For some of the people below: 1) Saying that a genre sucks because when you play it using other type of sound (even tough the same instruments) its sound less impressive, is like saying a great painting would look awkward with the wrong palette of colors. That's because you throw the whole thing out of balance. A certain style was music was made to invoke a certain kind of feeling, and for this you get both the melody/rythm and the tone/feeling with which is played right. David Lynch or other auteurs need to film their sets in a certain light, invoking a certain atmosphere, otherwise it would be just plain images that would impress no one. 2)There's also about who's playing it and how. The same musical part can sound different if a different person plays it with a different kind of conviction, if music was all about getting the notes from a page in the right order, it would be pretty boring affair. Obviously this guy in the video doesn't take it very seriously, but if Metallica played on Kill 'em All or Slayer on Reign in Blood as dispasionately as him, they wouldn't impress many people. The same is for all kinds of genres, if a jazz player plays his music without the right conviction and getting the right tone it would sound like pointless cacophony. If a flamenco player would play it without the ''latino spirit'' it would seem disspasionate and wouldn't get people to dance. The music part+the right tone+the right playing spirit=Great music. The same music part+wrong tone+wrong playing spirit=Bad music. Music is not just what's being played, but how it's played and in order to create a specific mood. 3)I hear people playing metal music on piano or harp and it sounds very good. Why? Probably because the people there actually play it seriously and with heart.

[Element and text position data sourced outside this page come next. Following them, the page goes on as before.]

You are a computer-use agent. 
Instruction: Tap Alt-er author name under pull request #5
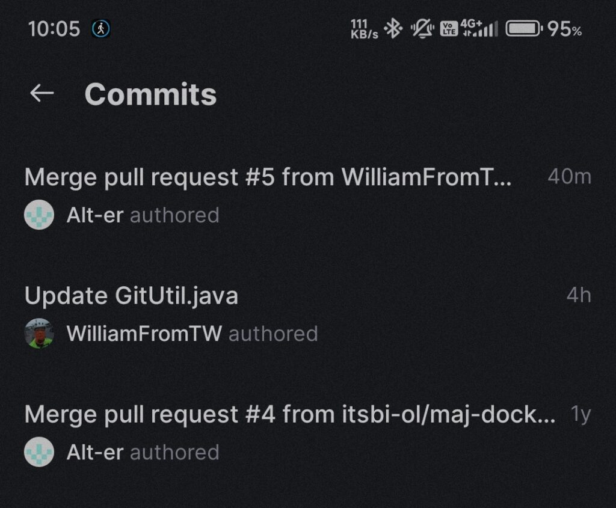(95, 215)
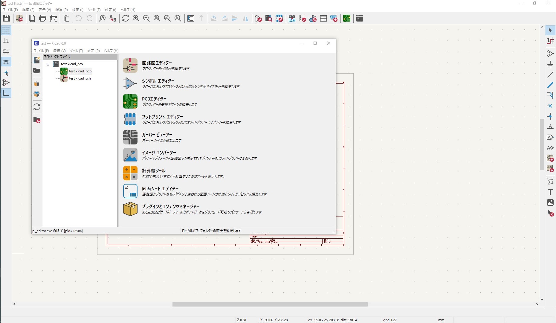Click the フットプリント エディター label

pos(162,117)
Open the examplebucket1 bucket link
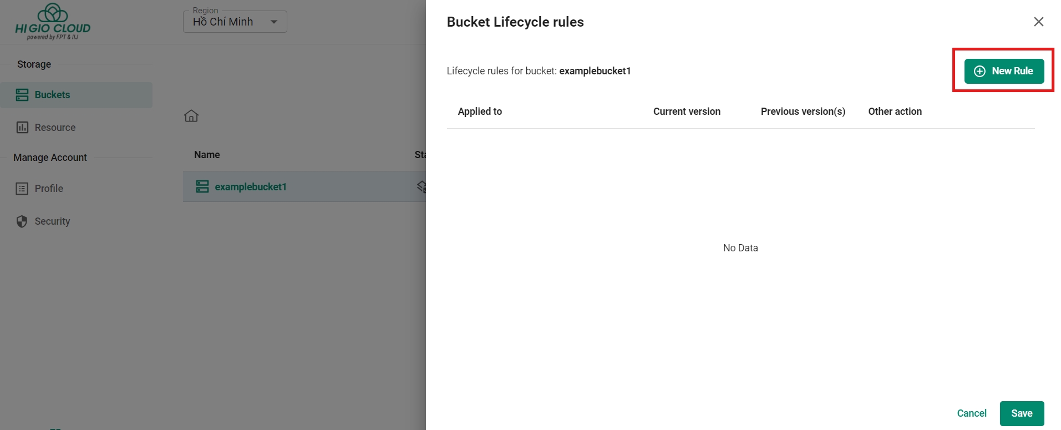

Good points, you've also got to take the lyrics and singing style into account, that adds an entire new dimension, to further the film analogy it would mean that any auteurs film (I'll pick Dario Argento) would not only be filmed in an entirely different style of lighting but it'd also require muting all of the actors, imagine a film like Suspiria done in that way? It would go from a nightmare on screen to a bizarre surreal silent comedy!
Hot damn, that brings me back. To the time when my big brother was teaching himself all the epic metal solos, but without owning a electric guitar. Fun times.
Yeah, the Slayer ones are pretty good clean or distorted. The rest of them are fairly embarrassing. I kinda want to hear the Slayer riffs with some vintage 60's amp effects now.
Check out the likes of Link Wray and Dick Dale: these guys were among the earliest rockers to experiment with extreme rock and distortion, and a lot of their songs sit somewhere in this video's same strange grey area between surf rock and what would become heavy metal and punk. Back in the '80s, my friends and I - some of us traditional metal fans, some of us punk fans, others thrash and early black/death/doom metal fans - freely listened to classic surf rock, garage rock, and hard rock alongside thrash, metal and punk, and even where we didn't see eye to eye on later extreme music sometimes, we at least agreed that songs like Dick Dale's "Miserlou", the Trashmen's "Surfin' Bird", Link Wray's "Deuces Wild", Chuck Berry's "Johnny B. Goode", or the Kinks' "You Really Got Me" were plenty metal or punk enough for any of us: it's where metal and punk were coming from all along. Of course, metal wouldn't split off into its own genre until Black Sabbath, Deep Purple, and the like came along, but metal was there, in spirit, in rock all along (and something similar could be said for punk and the Ramones: punk rock has been there since the beginning). Or, to think of it a different way, that classic rock from the 50's and 60's never really went away, the metal and punk guys have just added a little extra distortion to it over the decades, but extreme rock was there since the beginning, and never really fell out of fashion.